The four were killed in an explosion on a tourist bus in the main city occupied Srinagar, minutes after Singh ended a meeting in the same city aimed at restoring peace.

Nobody claimed responsibility for the attack but police immediately blamed Kashmiri freedom fighters. The blast underscored the need for the peace mission by Singh, who earlier met with moderate Kashmiri leaders and on Thursday announced a new group to examine occupied Kashmir's special autonomous status under the constitution.

The working group "will deliberate on matters relating to the special status of (occupied) Jammu and Kashmir within the Indian union," he told a round-table conference with pro-India politicians here. Senior Hurriyat official Moulana Abbas Ansari said the group supported all peace efforts, but the round table would not help.

"It is crowded with people who are part of the Indian system," he said. "As far as the Indian prime minister is concerned, he is very much interested in resolving the issue, but some people around him are not keen about our dialogue process."

Under its accession to India in 1947 upon independence from Britain, occupied Kashmir was granted autonomy over all sectors excluding communications, defence and foreign affairs. But those powers under Article 370 of the constitution have been eroded over the years.

Singh said last year that a resolution of the quarrel over occupied Kashmir could lie in increased autonomy, noting it was the only Indian state with its own constitution.

The group would also "deliberate on effective devolution of powers among different regions to meet regional, sub-regional and ethnic aspirations," Singh said at the close of the two-day meeting on the Himalayan region's future.

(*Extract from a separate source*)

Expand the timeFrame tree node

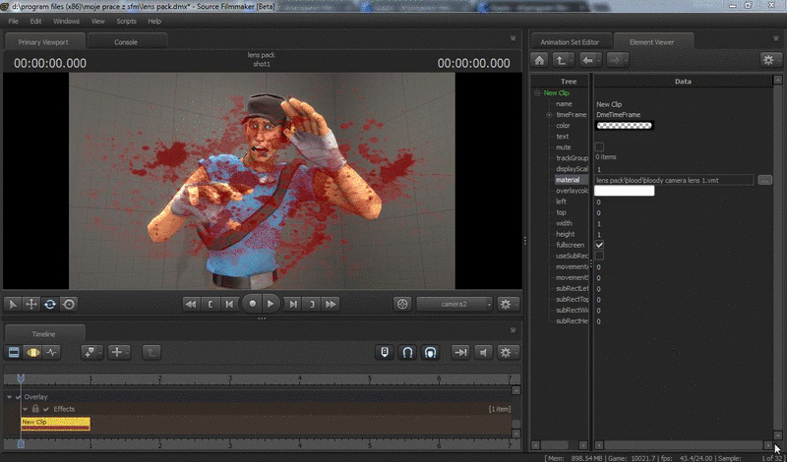[548, 114]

There was no immediate reaction from Kashmiri leaders. But they have in the past ruled out autonomy as a solution to the nearly six-decade-old dispute, saying Kashmiris have no desire to stay within the Indian federation.

A key Kashmiri politician also ruled out greater autonomy. "Any solution within the Indian constitution is not acceptable to us," Shabir Shah told AFP.

A strike called by the Kashmiri leaders to oppose the talks closed shops and offices in occupied Srinagar and left streets largely deserted for a second day on Thursday.

They had earlier warned that the roundtable negotiations to halt the unrest were meaningless without their participation. "Unless leaders (armed Kashmiri leaders) are involved in talks, the dream of restoring peace will not be achieved," said a spokesman for Hizbul Mujahedin, the largest freedom fighter group which wants to see Kashmir folded into Pakistan.

The talks were attended by 30 pro-India politicians and boycotted by Kashmiri leaders, but Singh called them "fruitful and engaging". The conference also endorsed the setting up of four other working groups, ones to improve the lives of people, boost the economy and strengthen ties across the heavily militarised Line of Control dividing Kashmir's Indian and Pakistani parts.